Your goal: Return every line of the records that includes the string "will".

═════ Excerpted data

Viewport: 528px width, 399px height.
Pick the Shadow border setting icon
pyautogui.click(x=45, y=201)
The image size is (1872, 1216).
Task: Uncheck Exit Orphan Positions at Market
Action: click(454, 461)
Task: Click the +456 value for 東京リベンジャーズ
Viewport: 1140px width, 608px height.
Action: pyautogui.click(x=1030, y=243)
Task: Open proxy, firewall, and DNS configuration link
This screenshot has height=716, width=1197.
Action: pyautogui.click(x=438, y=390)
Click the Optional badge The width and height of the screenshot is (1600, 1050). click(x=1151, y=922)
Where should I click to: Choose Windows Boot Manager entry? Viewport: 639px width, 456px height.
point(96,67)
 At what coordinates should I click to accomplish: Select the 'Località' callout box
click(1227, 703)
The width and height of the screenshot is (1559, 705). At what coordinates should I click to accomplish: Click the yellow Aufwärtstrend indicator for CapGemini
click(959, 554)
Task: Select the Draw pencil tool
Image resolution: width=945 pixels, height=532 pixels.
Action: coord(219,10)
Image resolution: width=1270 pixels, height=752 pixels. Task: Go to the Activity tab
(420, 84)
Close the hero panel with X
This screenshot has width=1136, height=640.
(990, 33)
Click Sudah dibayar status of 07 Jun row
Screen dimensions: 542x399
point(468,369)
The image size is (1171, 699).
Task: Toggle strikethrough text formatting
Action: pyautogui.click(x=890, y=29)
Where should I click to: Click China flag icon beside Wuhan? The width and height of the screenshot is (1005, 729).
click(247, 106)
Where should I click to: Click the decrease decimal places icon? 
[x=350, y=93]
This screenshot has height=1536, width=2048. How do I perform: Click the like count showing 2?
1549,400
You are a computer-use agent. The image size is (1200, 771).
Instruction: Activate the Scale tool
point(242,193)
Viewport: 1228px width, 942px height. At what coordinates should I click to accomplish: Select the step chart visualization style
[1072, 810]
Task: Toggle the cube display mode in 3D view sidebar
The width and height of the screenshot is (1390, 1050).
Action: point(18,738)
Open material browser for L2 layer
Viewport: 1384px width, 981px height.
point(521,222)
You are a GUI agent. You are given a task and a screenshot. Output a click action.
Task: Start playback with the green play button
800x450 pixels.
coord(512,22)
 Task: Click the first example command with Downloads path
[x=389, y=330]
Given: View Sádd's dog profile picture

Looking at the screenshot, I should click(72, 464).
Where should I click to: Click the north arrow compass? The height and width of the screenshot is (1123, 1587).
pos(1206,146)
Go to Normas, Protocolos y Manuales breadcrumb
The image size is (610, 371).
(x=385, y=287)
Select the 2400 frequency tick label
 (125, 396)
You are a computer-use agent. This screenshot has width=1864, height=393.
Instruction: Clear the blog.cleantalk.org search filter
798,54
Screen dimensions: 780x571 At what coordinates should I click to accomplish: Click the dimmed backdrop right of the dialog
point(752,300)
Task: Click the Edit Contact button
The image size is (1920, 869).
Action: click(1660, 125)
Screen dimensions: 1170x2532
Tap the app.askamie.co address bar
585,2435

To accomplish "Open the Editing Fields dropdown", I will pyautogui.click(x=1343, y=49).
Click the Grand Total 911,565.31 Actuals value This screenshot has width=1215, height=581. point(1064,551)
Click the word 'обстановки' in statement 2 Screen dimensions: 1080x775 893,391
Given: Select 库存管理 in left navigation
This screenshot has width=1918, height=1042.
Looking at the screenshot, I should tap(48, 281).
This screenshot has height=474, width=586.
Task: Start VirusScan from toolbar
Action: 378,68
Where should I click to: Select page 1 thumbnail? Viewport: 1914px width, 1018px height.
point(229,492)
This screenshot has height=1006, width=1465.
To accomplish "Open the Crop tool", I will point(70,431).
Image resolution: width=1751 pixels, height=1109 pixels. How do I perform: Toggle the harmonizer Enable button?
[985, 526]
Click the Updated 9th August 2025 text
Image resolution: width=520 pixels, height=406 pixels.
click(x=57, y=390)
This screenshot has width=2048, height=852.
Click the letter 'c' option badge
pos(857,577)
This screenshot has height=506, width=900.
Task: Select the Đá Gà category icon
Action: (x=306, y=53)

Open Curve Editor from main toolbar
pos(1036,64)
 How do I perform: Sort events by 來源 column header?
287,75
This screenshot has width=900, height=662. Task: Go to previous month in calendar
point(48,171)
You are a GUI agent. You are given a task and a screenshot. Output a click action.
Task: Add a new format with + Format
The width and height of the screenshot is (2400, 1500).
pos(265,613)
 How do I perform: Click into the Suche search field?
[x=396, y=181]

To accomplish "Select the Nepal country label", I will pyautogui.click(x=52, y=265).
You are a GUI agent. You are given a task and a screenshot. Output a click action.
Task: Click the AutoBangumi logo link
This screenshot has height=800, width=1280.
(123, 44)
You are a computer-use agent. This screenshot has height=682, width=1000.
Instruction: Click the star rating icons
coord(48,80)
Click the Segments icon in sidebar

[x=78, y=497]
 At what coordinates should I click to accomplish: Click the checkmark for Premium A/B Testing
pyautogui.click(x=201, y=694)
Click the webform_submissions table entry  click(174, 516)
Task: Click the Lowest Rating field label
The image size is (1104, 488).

══════════

Reply to the exercise:
To accomplish "Open the Editing Fields dropdown", I will pyautogui.click(x=1343, y=49).
To accomplish "Open the Crop tool", I will point(70,431).
To accomplish "Select the Nepal country label", I will pyautogui.click(x=52, y=265).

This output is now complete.